Por Eve Rosenhaft, no The Independent | Traduzido por El Coyote

O fato de comemoramos oficialmente o Holocausto em 27 de janeiro — data da libertação de Auschwitz — resulta em lembrar os crimes nazistas focando principalmente o assassinato em massa dos judeus da Europa.

As outras vítimas do racismo nazista, incluindo os sinti e os roma europeus, são citadas rotineiramente nas comemorações, mas nem todos os sobreviventes tiveram as mesmas oportunidades de ter sua história conhecida. Um grupo de vítimas que ainda precisa ter suas memórias publicadas são os alemães negros.

Quando Hitler chegou ao poder em 1933, havia alguns milhares de pessoas negras vivendo na Alemanha. Elas nunca foram contadas e as estimativas variam muito. No coração de uma comunidade negra emergente havia um grupo de homens das colônias alemãs na África (perdidas com o tratado de paz que pôs fim à Primeira Guerra Mundial) e suas esposas alemãs.

Eles estavam conectados por toda a Alemanha  por laços de família e por associação. Alguns eram ativos em organizações comunistas e anti racistas. Entre os primeiros atos do regime nazista estava a supressão da militância negra. Havia também de 600 a 800 crianças filhas de soldados coloniais franceses – muitas, mas nem todas, africanas – quando o exército francês ocupou o Vale do Reno como parte do acordo de paz de 1919. As tropas francesas foram retiradas em 1930 e o Vale do Reno foi desmilitarizado até que Hitler posicionou unidades alemãs lá, em 1936.

Negação de direitos e trabalho

Em 1935 as leis de Nuremberg retiraram a cidadania alemã dos judeus e os proibiram de se casar ou ter relações sexuais com “pessoas de sangue alemão”.

A regra seguinte afirmava que pessoas negras (ou “ciganas”) seriam consideradas “de sangue estrangeiro” e sujeitas aos princípios de Nuremberg. Muito poucos descendentes de africanos tinham cidadania alemã, mesmo quando haviam nascido na Alemanha, mas isso se tornou irreversível quando receberam passaportes que os designavam como “negros apátridas”.
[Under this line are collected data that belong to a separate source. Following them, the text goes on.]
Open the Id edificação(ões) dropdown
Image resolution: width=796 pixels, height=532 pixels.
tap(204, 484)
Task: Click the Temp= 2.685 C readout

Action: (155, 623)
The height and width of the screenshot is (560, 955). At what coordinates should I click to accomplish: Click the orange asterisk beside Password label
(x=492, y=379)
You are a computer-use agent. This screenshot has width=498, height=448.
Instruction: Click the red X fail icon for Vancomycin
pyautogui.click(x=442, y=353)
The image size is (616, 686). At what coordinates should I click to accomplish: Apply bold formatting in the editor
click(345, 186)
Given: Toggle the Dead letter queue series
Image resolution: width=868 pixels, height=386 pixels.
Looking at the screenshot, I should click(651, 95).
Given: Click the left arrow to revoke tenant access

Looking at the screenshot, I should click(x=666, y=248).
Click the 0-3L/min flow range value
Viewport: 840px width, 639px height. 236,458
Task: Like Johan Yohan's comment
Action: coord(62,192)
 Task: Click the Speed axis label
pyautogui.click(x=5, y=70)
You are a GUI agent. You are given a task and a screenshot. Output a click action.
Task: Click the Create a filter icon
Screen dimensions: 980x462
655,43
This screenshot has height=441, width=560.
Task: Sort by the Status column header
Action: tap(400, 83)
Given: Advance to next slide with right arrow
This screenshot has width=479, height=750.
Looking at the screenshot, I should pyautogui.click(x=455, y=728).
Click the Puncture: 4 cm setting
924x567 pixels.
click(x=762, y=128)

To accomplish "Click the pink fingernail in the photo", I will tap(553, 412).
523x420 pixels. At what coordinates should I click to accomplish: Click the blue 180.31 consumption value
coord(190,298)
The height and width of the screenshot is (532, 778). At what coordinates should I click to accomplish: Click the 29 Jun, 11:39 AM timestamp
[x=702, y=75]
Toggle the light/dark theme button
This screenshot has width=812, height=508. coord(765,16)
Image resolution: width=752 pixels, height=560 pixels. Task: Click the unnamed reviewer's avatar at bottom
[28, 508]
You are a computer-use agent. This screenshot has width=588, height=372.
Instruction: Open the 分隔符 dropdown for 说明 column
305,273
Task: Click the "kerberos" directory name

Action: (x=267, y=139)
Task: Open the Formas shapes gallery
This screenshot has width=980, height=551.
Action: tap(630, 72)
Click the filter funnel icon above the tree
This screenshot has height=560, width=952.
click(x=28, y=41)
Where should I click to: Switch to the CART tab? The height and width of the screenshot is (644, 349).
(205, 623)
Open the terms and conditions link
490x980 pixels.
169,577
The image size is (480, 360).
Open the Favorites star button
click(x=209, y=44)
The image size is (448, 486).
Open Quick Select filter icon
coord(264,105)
Em 1941, crianças negras foram oficialmente expulsas das escolas públicas, mas a maioria delas sofreu abuso racial nas salas de aula muito antes. Algumas foram forçadas a sair da escola e nenhuma tinha permissão para ir à universidade ou receber treinamento profissional. Entrevistas já publicadas e memórias tanto de homens quanto de crianças , testemunhos não publicados e pedidos de indenização do pós-guerra  comprovam essas e outras experiências.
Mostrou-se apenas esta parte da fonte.